Quote:But you can express them in several ways: from Plato's definition of Good, from the relativism of the sophists, from Epicurus concept of pleasure, from Kant's moral law.
All these people were like Colombus in a way, discovering what some people knew all along. Morals have existed long before the people you mention wrote about it.
Quote:I think that the questions, in philosophy, are basically always the same. But the perspective - not the answers - the way they are formulated changes.
I disagree with that. Philosophy is the love for wisdom. A philosophic work should be a tribute to wisdom, not a defragmentation of it into pieces of knowledge that has no relevance in the real world.
I read a story once about a young monk who joined the ascets in the forest in his search for nirvana. He sat in mud holes, he starved himself and said the prayers, all this with perfect devotion. The goal of this excercise was to exterminate the ego in order to see the world truthfully.

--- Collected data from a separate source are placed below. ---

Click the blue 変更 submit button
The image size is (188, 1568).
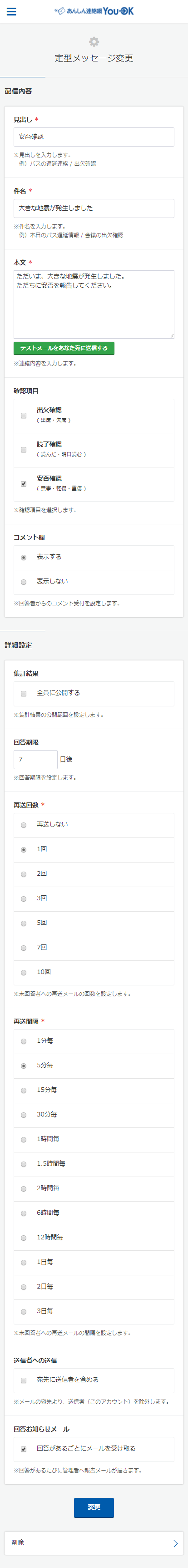click(x=94, y=1507)
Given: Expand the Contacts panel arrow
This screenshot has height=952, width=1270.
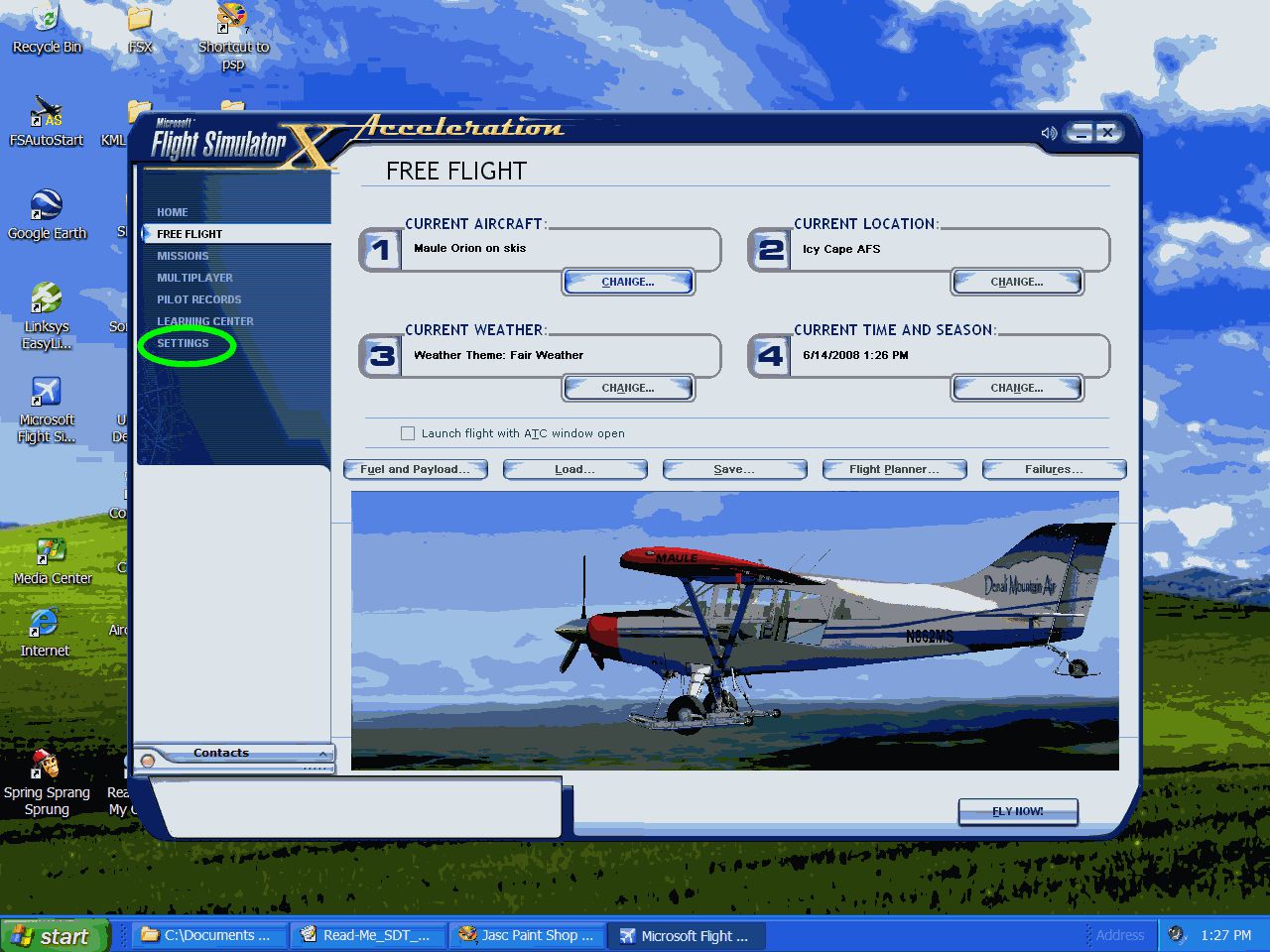Looking at the screenshot, I should pyautogui.click(x=322, y=754).
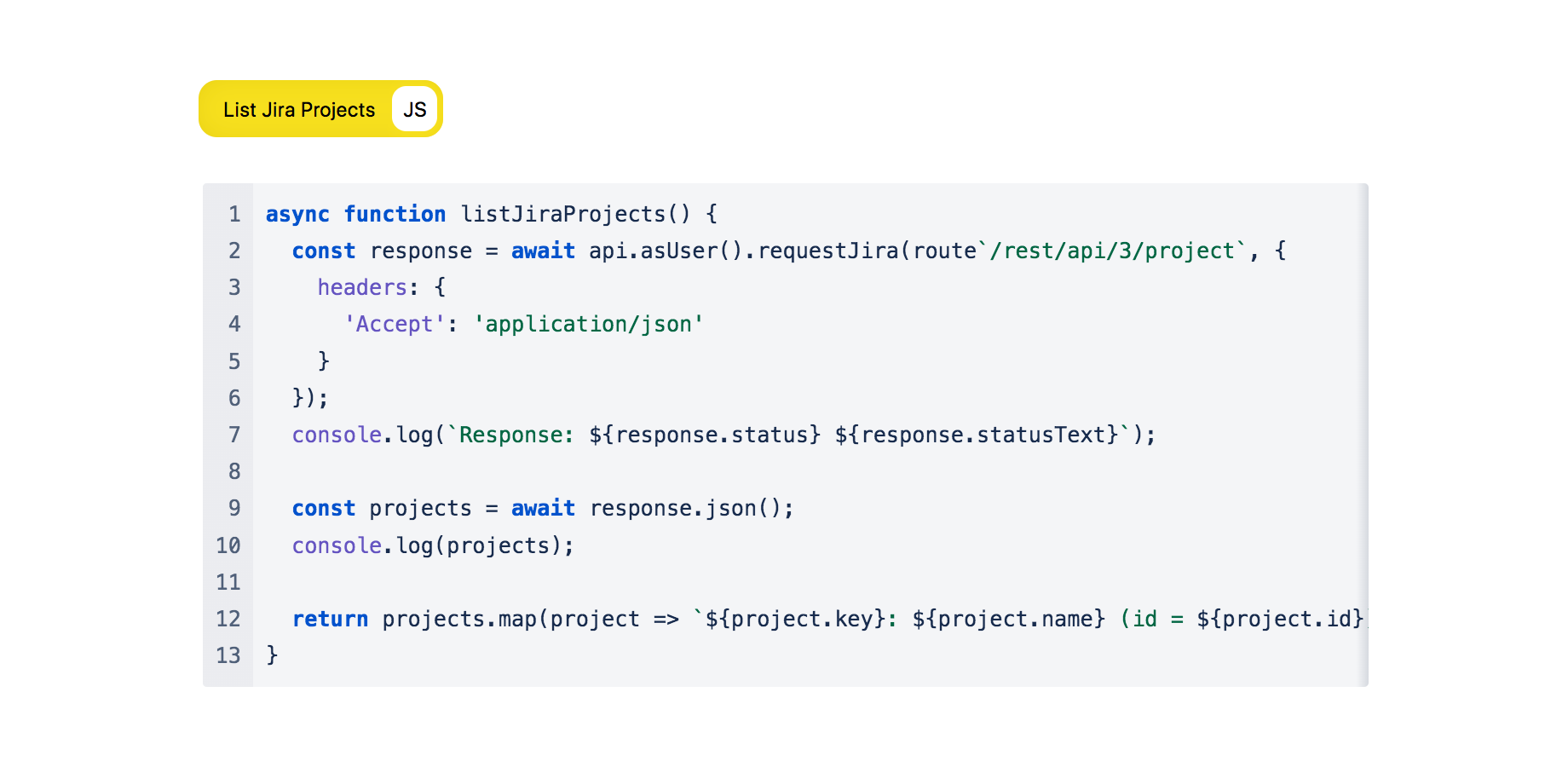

After some years he discovered that he had not exterminated his ego, but that it had grown silently in the pride he felt at being good at suffering.
Similarly a philosopher is always in danger of drowning in his own base of knowledge before ever gaining the experience to call it wisdom.
So I maintain my stand that true philosophe is not to study and learn the thoughts of previous men and women. It is to transform what knowledge you have into wisdom. This is done by experience. In my definition of the word Buddha was a true philosopher.